Good morning Chicago Blackhawks fans! Normally I use this space to talk about what’s new in Blackhawks land, throw in some links to start your morning. Today I just want to say thanks!
I just wanted to say thank you for being part of my therapy for the past 365 days, because this past year has been one hard year to go through.
On this day one year ago, my life completely changed when I found my 15-year-old son who had committed suicide. It’s something no parent should ever have to go through (losing and having to bury a child). Everyone handles grief differently, but the grief is always there, and one thing my friends and bosses begged me to do in the days after is get into therapy.
So, yes, even though I was in a fog, I did something I never intended to ever do which is step into a therapist’s office and talk about my feelings and sorrow.
One thing the therapist thought was a great thing for me to do was continue writing, which I had done anyway without her prompting. I’ve been writing for Blackhawk Up for six years now, which is kind of crazy since it was just supposed to be a fun hobby. But now I’m close to 3,900 posts in six years.
The thing is, I wrote more this past year then I ever had done in the previous years. Sure there is the morning links every day and TV listings on game day. I also did the Greatest 100 Chicago Blackhawks of All Time countdown during the summer. Even if it isn’t hard hitting material, I kept on writing.
All of this helped me be distracted from what my mind always wanted to wander back to on a daily basis, which is why would my son take his own life at the age of 15? My 18-year-old son wrote a poem a year ago tonight, The Night I Saw My Dad Cry For The First Time. I never remember crying at all until a year ago today, but now I’ve gone from Mr. Tough Guy from Chicago who never cries to someone that tears up all the time.
I’ve said all of this to say that I’m so very thankful that you take the time to read our Blackhawks blog on a daily basis, and that I had somewhere to go this year when my heart was broken. You’ll never know what it means to have an outlet to go to when you are down and want to stop dwelling on terrible memories.

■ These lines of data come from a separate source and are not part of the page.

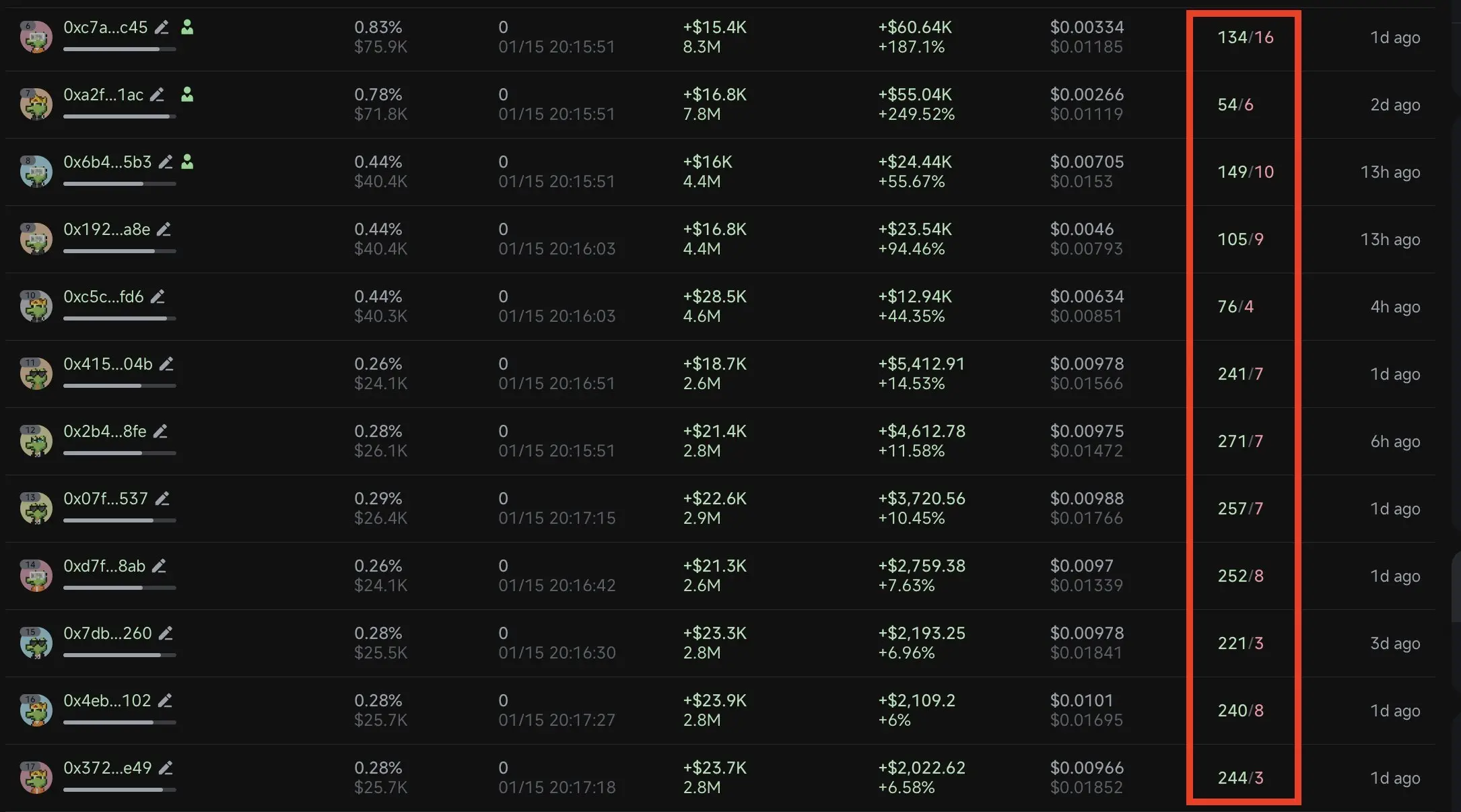Open wallet address 0x4eb...102

pyautogui.click(x=107, y=701)
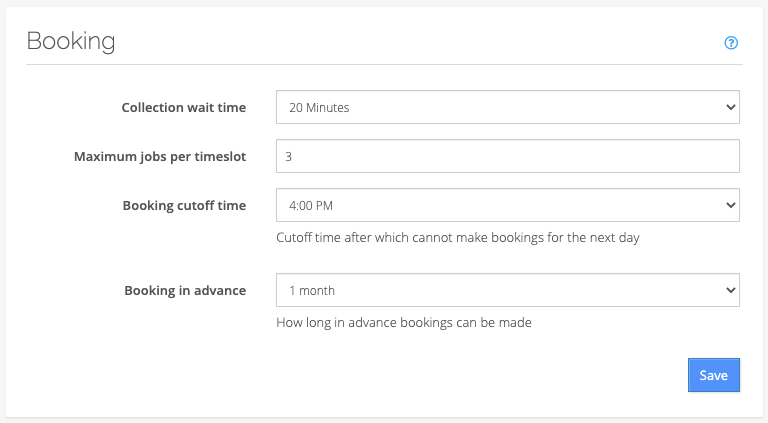Select the '1 month' value text
The height and width of the screenshot is (423, 768).
tap(312, 291)

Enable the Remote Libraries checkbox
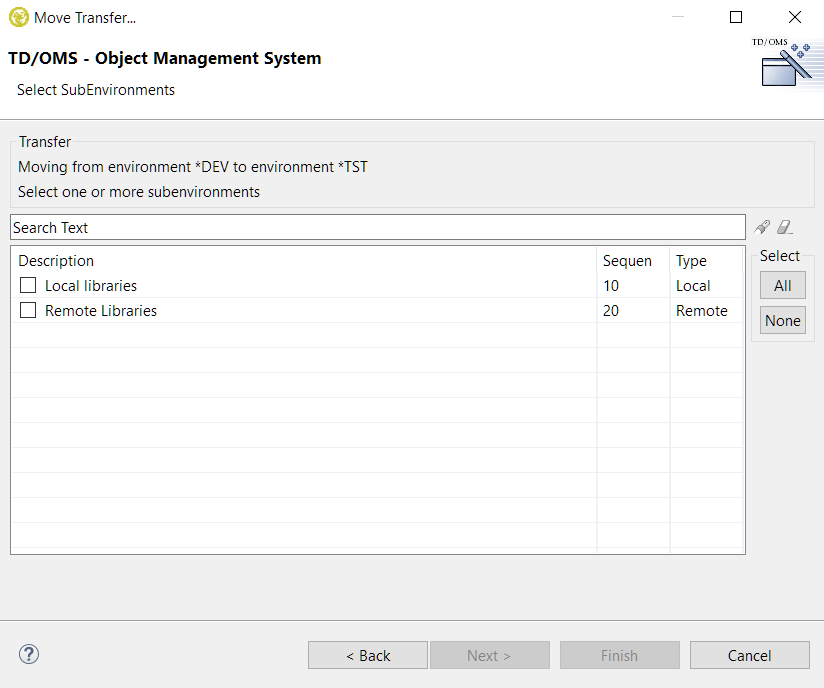[x=28, y=311]
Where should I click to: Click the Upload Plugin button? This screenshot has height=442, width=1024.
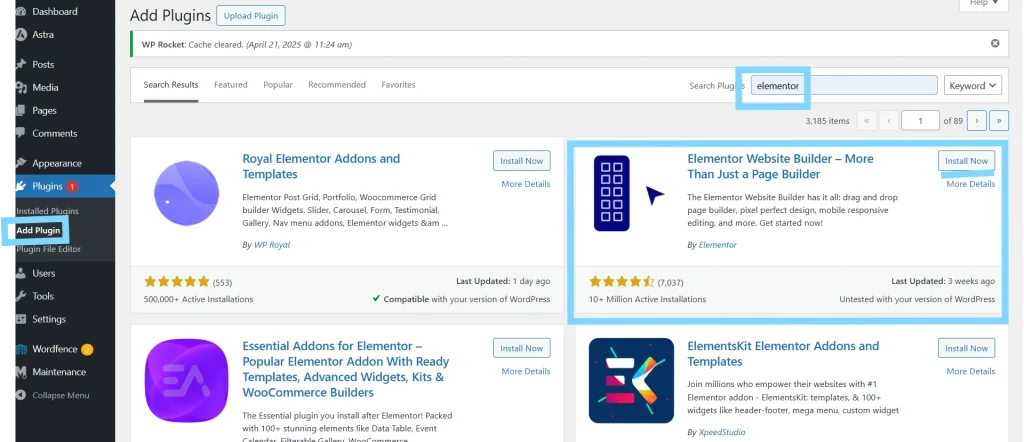point(250,16)
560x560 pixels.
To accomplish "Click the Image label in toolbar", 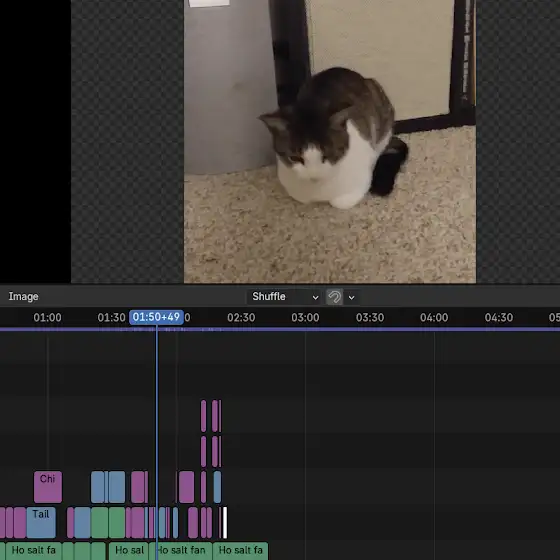I will (24, 296).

I’ve tried my best to get the word out here on the website, on Twitter and locally about suicide. I was able, through going to the press, to help get everyone in the local school to go through a mental health class, and after this year every incoming freshman class will be required to go through this curriculum.
I’ve posted on Twitter the 1-800-273-Talk and Text 741741 numbers as well. I’ve been on a local radio show to talk about the topic. I do it all because if just one person can seek help instead of taking their own life, it will be worth it.
Today marks one year since my son left us. It will be a lifetime struggle to get past the grief, but having Blackhawk Up and having readers like you made it possible to slowly heal.
Thank you from the bottom of my heart!
Regular Links will be back tomorrow!